The adhesive layer (or adhesion layer) may include a semiconducting or anisotropically conductive material. The adhesive layer may contain carbon particles, gold particles, aluminum particles, platinum particles, silver particles, plated polymer spheres, plated glass spheres, or ITO particles, or may include conductive polymers such as polyacetylene, polyaniline, polypyrrole, P-DOT, or polythiophene. The adhesive layer (or adhesion layer) may be formed using a pressure sensitive adhesive (PSA). The pressure-sensitive adhesives may be used to prevent changes in optical properties of component member, and a material that does not require high-temperature processes for curing or drying during the bonding may be used. For example, the adhesive layer (or adhesion layer) may use a suitable polymer such as an acrylic polymer, a silicone polymer, polyester, polyurethane, polyether, or synthetic rubber. The adhesive layer (or pressure-sensitive adhesion layer) may use highly elastic silicone rubber, etc., which not only has a simple adhesive layer (or pressure-sensitive adhesion layer) function, but also acts as a cushion to mitigate an impact. The adhesive layer (or adhesion layer) may be curable by energy (e.g., heat or UV, etc.) or may be non-curable.

For example, the adhesive layer (or adhesion layer) may be an insulating organic material and may be made of polyethersulfone (PES), polyacrylate (PAR), polyetherimide (PEI), polyethylene naphthalate (PEN), polyethylene terephthalate (PET), polyphenylene sulfide (PPS), polyallylate, polyimide, polycarbonate (PC), cellulose triacetate (TAC), etc., but is not limited thereto.

The lower substrate may be made of a variety of materials such as plastic or a metal, rather than the optically transparent material. As an example, the lower substrate may include a metal foil including a metal such as silver or aluminum or a plastic film having a rear surface coated with a metal layer.

The lower substrate may be a flexible substrate capable of being bent, flexed, or rolled. In this case, the lower substrate may be a flexible printed circuit board. However, the present invention is not limited thereto, and the lower substrate may be made of a phenol-based or epoxy-based synthetic resin. In this case, the lower substrate may be a rigid printed circuit board. The lower electrode 104 may be provided on one surface of the lower substrate. The lower electrode 104 may apply the same or different voltage to the plurality of microcapsules 303.

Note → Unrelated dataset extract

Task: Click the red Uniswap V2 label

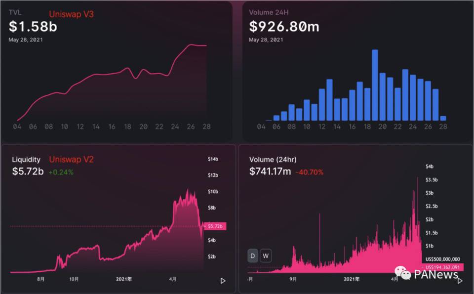Action: [71, 159]
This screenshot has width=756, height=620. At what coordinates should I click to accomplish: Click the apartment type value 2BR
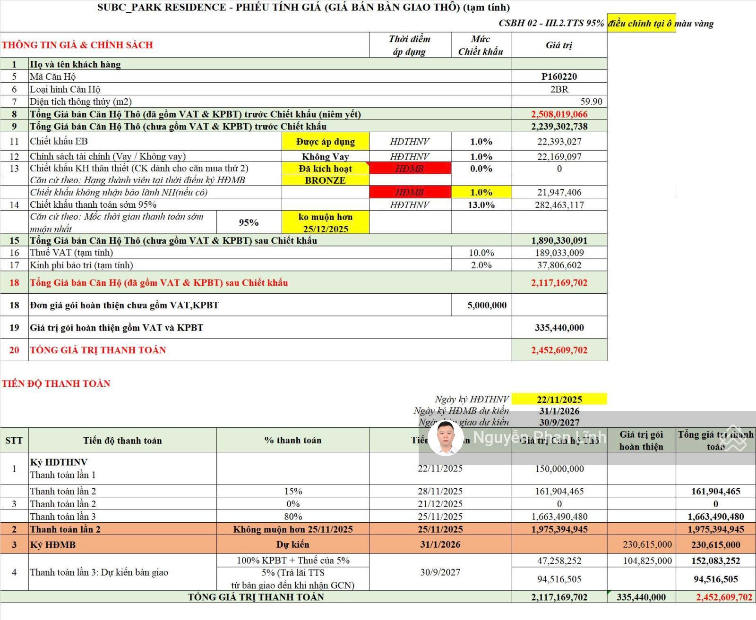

The lower electrode 104 may be provided as a single-layer structure of copper, aluminum, indium tin oxide (ITO), or indium zinc oxide (IZO), or a multi-layer structure in which nickel or gold is further laminated on the material of copper, aluminum, ITO, or IZO.

The above-disclosed descriptions are to be considered illustrative, and not restrictive, and the appended claims are intended to cover all such modifications, enhancements, and other embodiments, which fall within the true spirit and scope of the present invention. Thus, the embodiment disclosed in the present specification is to be considered illustrative, and not restrictive, and the spirit and scope of the present invention is not limited to the foregoing embodiment. Therefore, the scope of the present invention is defined not by the detailed description of the invention but by the appended claims, and all differences within the scope will be construed as being included in the present invention.

INDUSTRIAL APPLICABILITY

According to the present invention, the color display device capable of stably and reproducibly implementing the specific color by mixing the particles having different colors using the simple driving method may be manufactured, and thus, it has industrial applicability.